- Dataset entries -
== Segment start ==
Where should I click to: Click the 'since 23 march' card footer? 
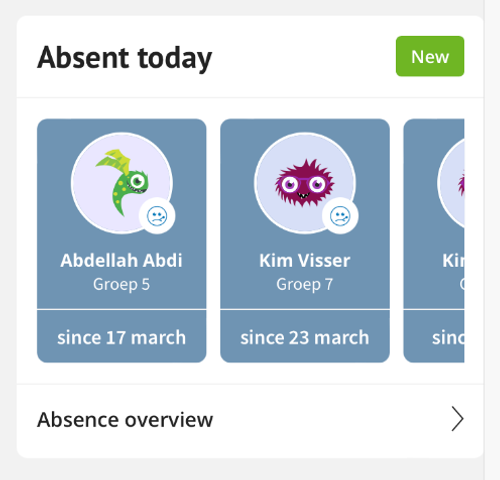305,337
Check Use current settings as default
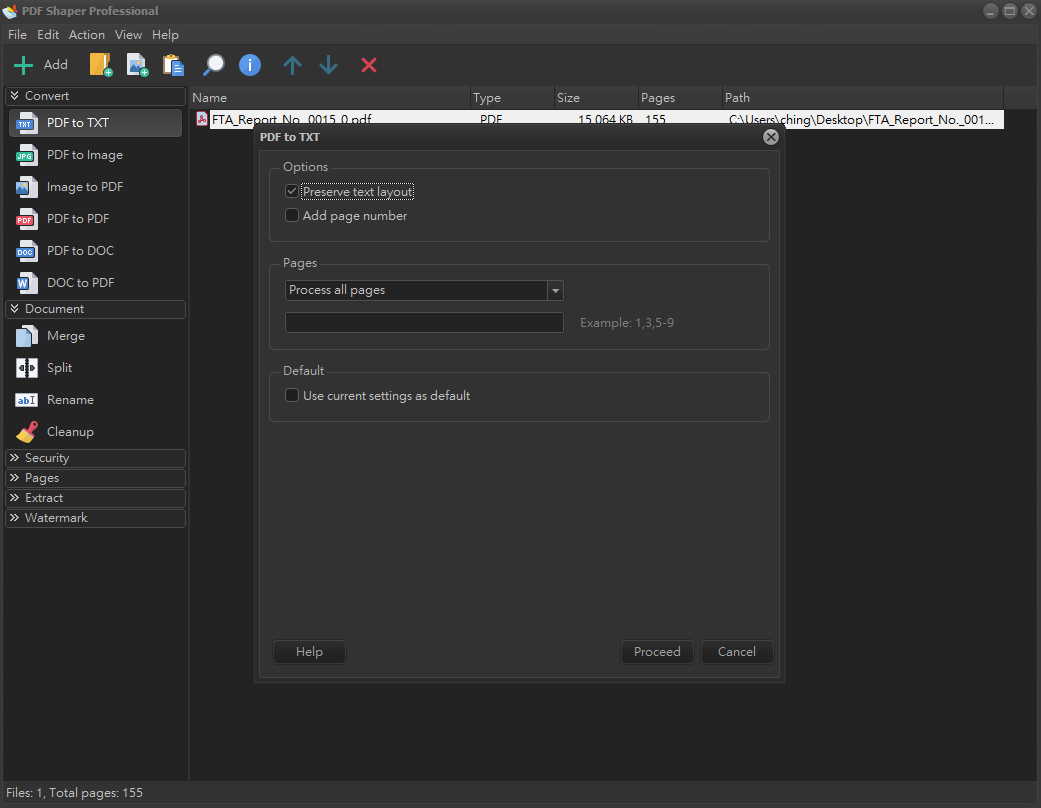The image size is (1041, 808). click(x=292, y=395)
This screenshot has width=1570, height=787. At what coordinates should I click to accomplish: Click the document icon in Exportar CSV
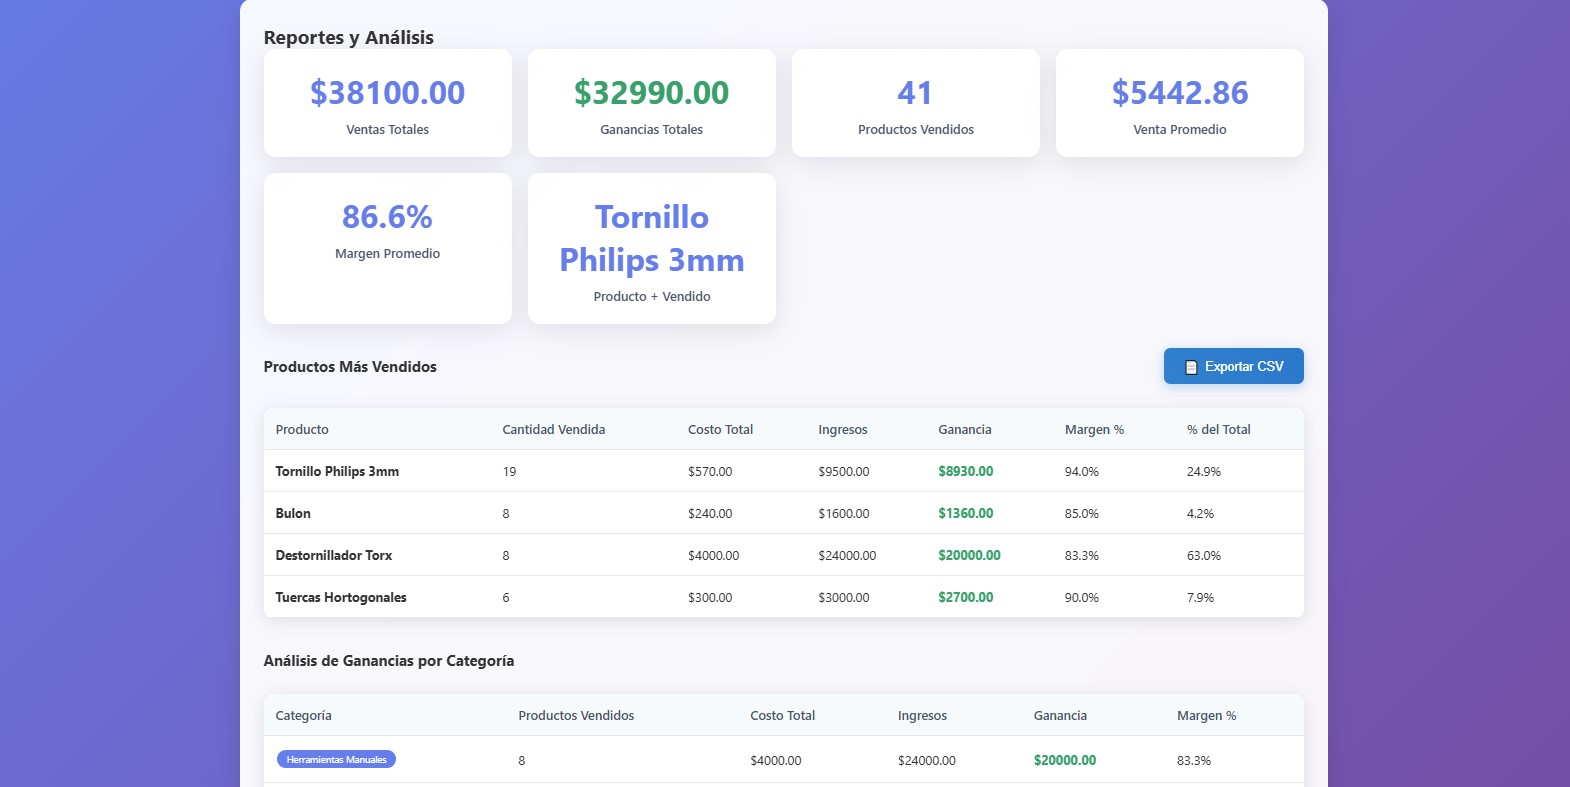point(1190,367)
== Segment end ==
- What to do -
Return the preceding entries verbatim, with the pictures excluded.

- Exercise result -
Where should I click to: Click the 'since 23 march' card footer? 
305,337
Check Use current settings as default
The image size is (1041, 808). click(x=292, y=395)
This screenshot has width=1570, height=787. At what coordinates should I click to accomplish: Click the document icon in Exportar CSV
point(1190,367)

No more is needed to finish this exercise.